Wednesday, October 18, 2006

The Day of What Is

All that hoo-ha about the special UV rays from Universe-2 bathing us in million-power amplification yesterday (1 day only!!!) got me thinking. Actually, it got me feeling. Feeling the perfection, moment by moment, whenever I "tuned in," that there was no need to reach out to some illusion of perfection just beyond my grasp.

It all is. Right now. Every moment.

In Gladwell's book "Blink," he talks about the rules for spontaneous creation, as per improv comedy. And the basic rule is: we agree to what is happening right now.

OH, have I had some fun with that over the past few weeks. WHAT IF we actually agree to what is happening right now?

I tried it with my new class - naming the agreement that brought us together. It was phenomenal - as if a whole new force of information could unleash itself and pour through us.

I tried it last night with my most needy, demanding, disrespectful, abusive client. (ok! I agree that you're so specially needy that no therapeutic observation or suggestion is remotely relevant to your specialness!!!!) And the backlash was intense. WOW - what part of her psyche lives entirely on conflict - using rejection for nourishment - eek - when assaulted, assault back - ouch, that would be on me.

It was freaky. Like she couldn't find my familiar resonance to smack around, and this was pushing the hot button. And it was from a willingness to AGREE with her as she was.

Must be some powerful stuff behind this. Just how much energy do we use to keep ourselves from the simple presence and truth of what IS right now, in us?

So today, I am going to continue the experiment of The Agreement of What Is Right Now.

Right Now: I am basking in the blessed silence of my house, even though all of us are right here at home. I am feeling a different pulse of something in my midline (contentment?) I am feeling the freedom of a new rhythm - busting my ass out there on the road with teaching and consulting, then coming home to rest - which lets me be home without worrying about money!!!

Right Now: I am finding a way to settle in a bit deeper with the unknowns of starting graduate school on 10/30. In the ever-dynamic dance of "puke vs excitement," excitement is definitely gaining an edge. I may even get brave enough to install the software that I had to buy, and look at the textbook that is arriving today.

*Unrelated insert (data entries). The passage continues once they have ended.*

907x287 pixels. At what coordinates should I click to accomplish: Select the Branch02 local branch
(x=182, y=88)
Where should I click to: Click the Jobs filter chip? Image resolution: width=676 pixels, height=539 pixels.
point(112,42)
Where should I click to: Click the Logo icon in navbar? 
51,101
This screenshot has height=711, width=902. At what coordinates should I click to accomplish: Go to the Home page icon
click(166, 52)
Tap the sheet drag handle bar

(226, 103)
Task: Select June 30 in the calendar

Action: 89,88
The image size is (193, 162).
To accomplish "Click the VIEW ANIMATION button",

Right Now: I am at peace with so much of my past, including all that turned out horribly "wrong," including the big big disappointments and the losses, oh. the losses. It is all right, right now. Peace with all that makes lots of room for the new things that are lining up, even as I type.

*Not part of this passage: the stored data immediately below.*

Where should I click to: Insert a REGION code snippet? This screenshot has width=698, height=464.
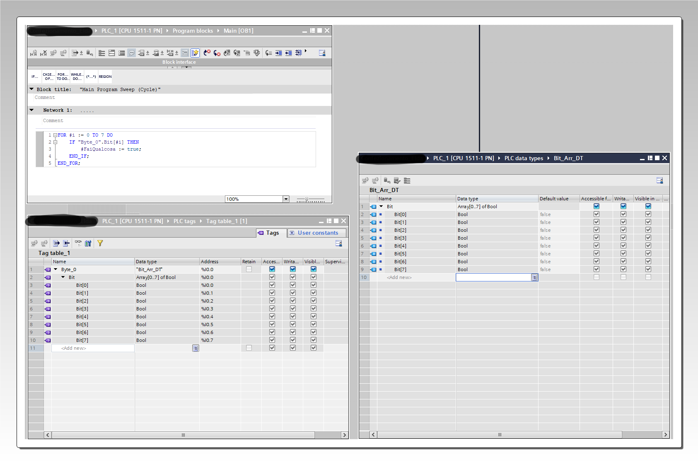tap(105, 77)
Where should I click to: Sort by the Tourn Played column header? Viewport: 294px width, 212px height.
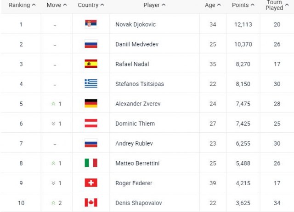coord(277,5)
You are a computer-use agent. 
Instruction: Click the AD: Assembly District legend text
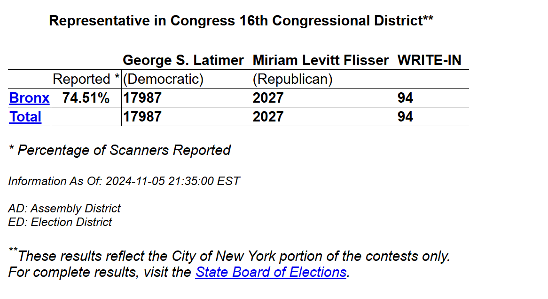pos(64,208)
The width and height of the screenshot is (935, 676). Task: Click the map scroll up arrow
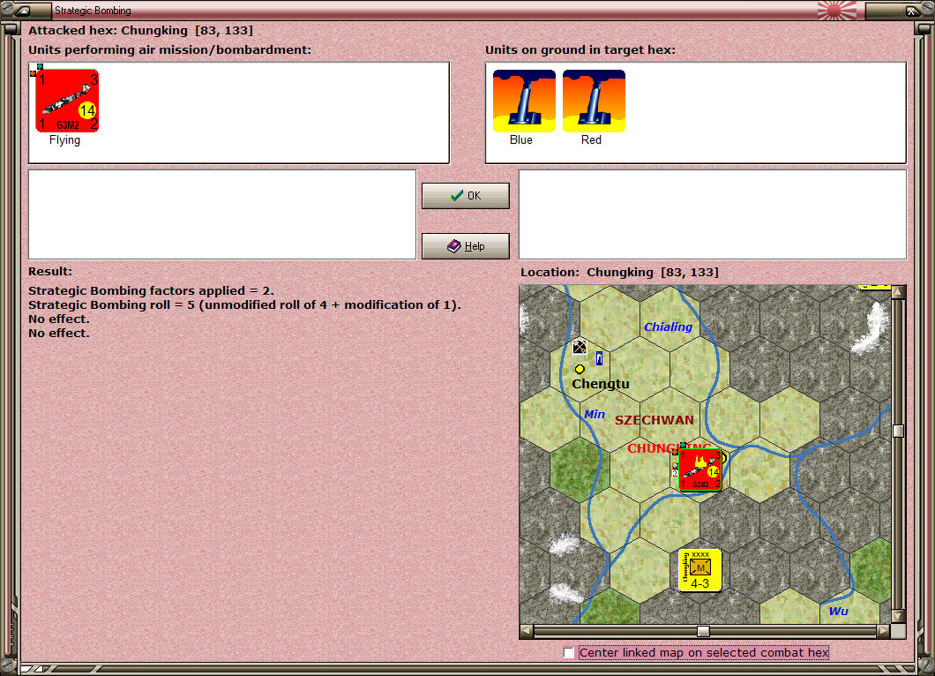point(898,292)
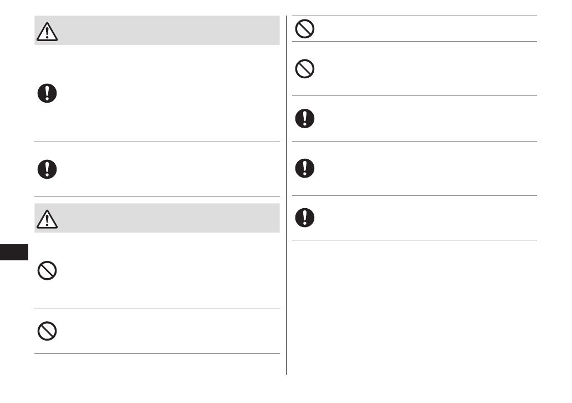Click the last prohibition icon in left column

coord(47,331)
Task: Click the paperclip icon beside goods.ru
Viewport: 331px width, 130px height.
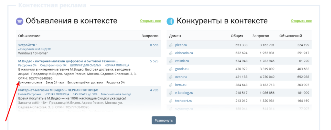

Right Now: I say yes to what is, even if I can't name it all. I say yes to the stubborn, truthful me that refuses to be ruled by the rules. That won't even engage in an argument about refusing the rules. It just is what it is.

And so we are. And so we move along.

On the Day of Agreeing to What Is.

Monday, October 09, 2006

Mountain Woman

I've been in Bozeman for a week now. Did lots of clinic work, and now I'm half-way through the first class of the trip. And somehow I'm landing in a big Montana way.

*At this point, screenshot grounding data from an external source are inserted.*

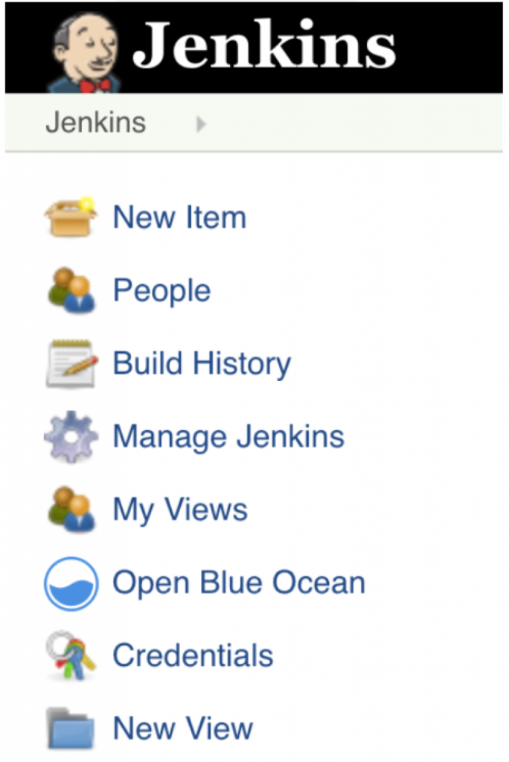
Task: Open the breadcrumb dropdown next to Jenkins
Action: pos(201,124)
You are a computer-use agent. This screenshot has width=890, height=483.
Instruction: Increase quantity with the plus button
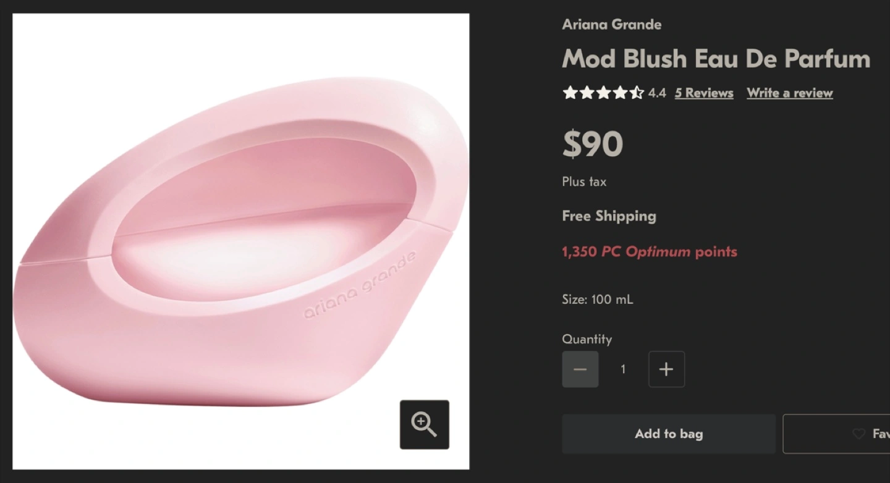(666, 369)
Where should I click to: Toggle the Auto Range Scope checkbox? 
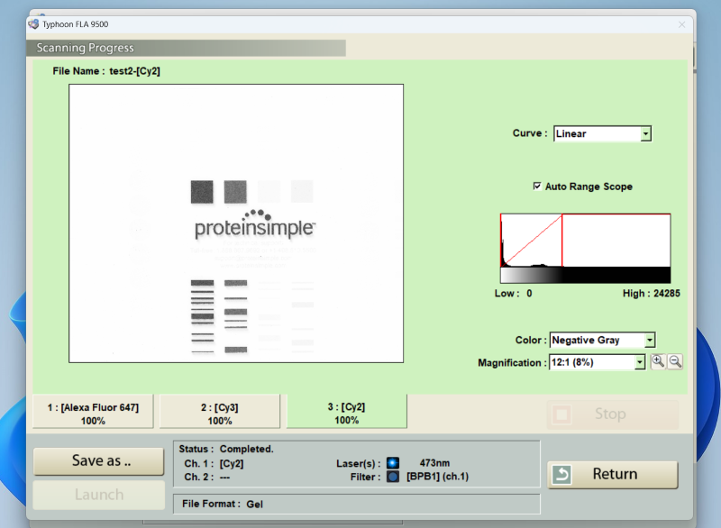tap(538, 187)
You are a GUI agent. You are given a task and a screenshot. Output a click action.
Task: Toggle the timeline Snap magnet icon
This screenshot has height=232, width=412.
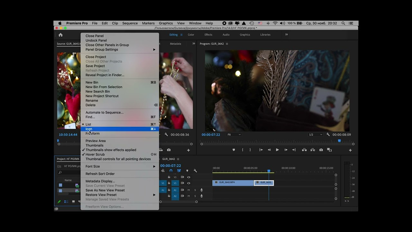click(x=171, y=171)
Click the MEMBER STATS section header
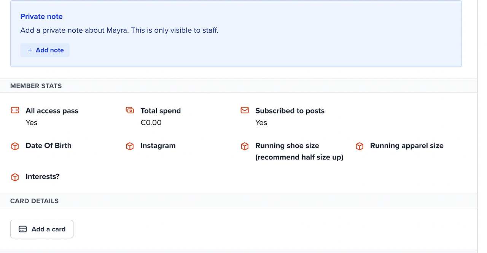 coord(36,86)
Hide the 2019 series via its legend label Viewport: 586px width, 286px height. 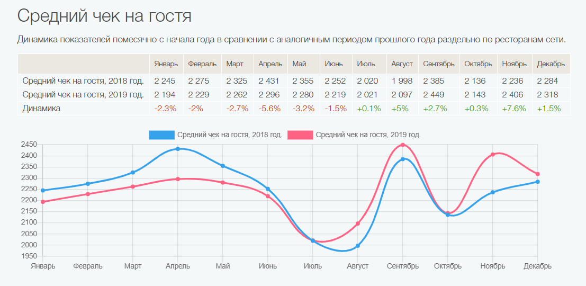[x=368, y=135]
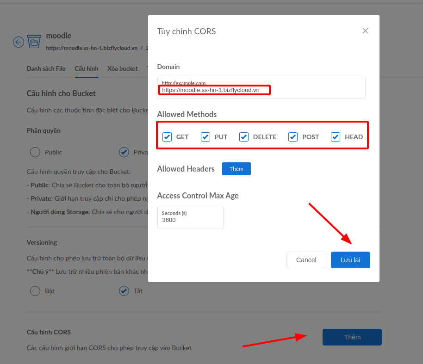Select the Private permission radio button
423x364 pixels.
click(x=124, y=152)
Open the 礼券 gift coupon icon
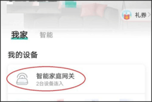The height and width of the screenshot is (102, 152). [x=127, y=15]
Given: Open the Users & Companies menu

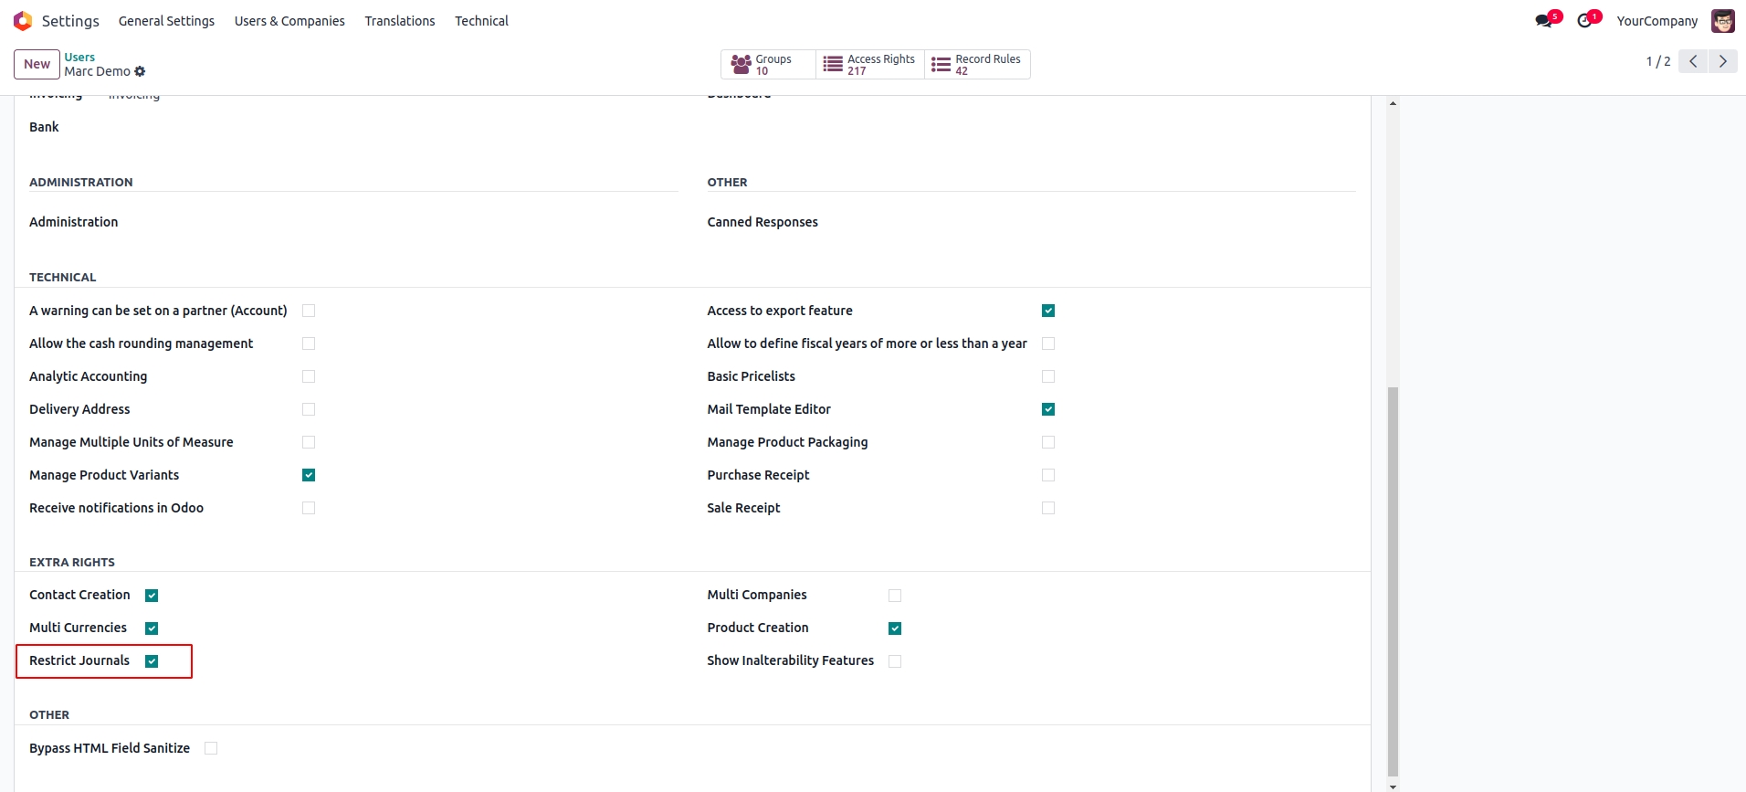Looking at the screenshot, I should [289, 21].
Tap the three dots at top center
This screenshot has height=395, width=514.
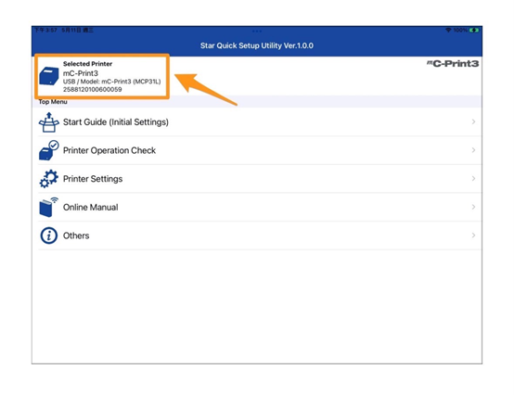tap(257, 32)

I zip around town as if I belonged, and so far I've had more of a social life than I do in Florida. I'm being welcomed into this community.

And I'm finding how to be here on my own terms. So many people are waiting for us to move here, complete with expectations and hopes of how it will be. But somehow I am feeling my big energy emerge - MY TERMS of landing here.

I found myself naming just that tonight, as I finished an appointment with a local therapist. And she smiled and took the leap, declaring "Welcome to Montana, Mountain Woman!"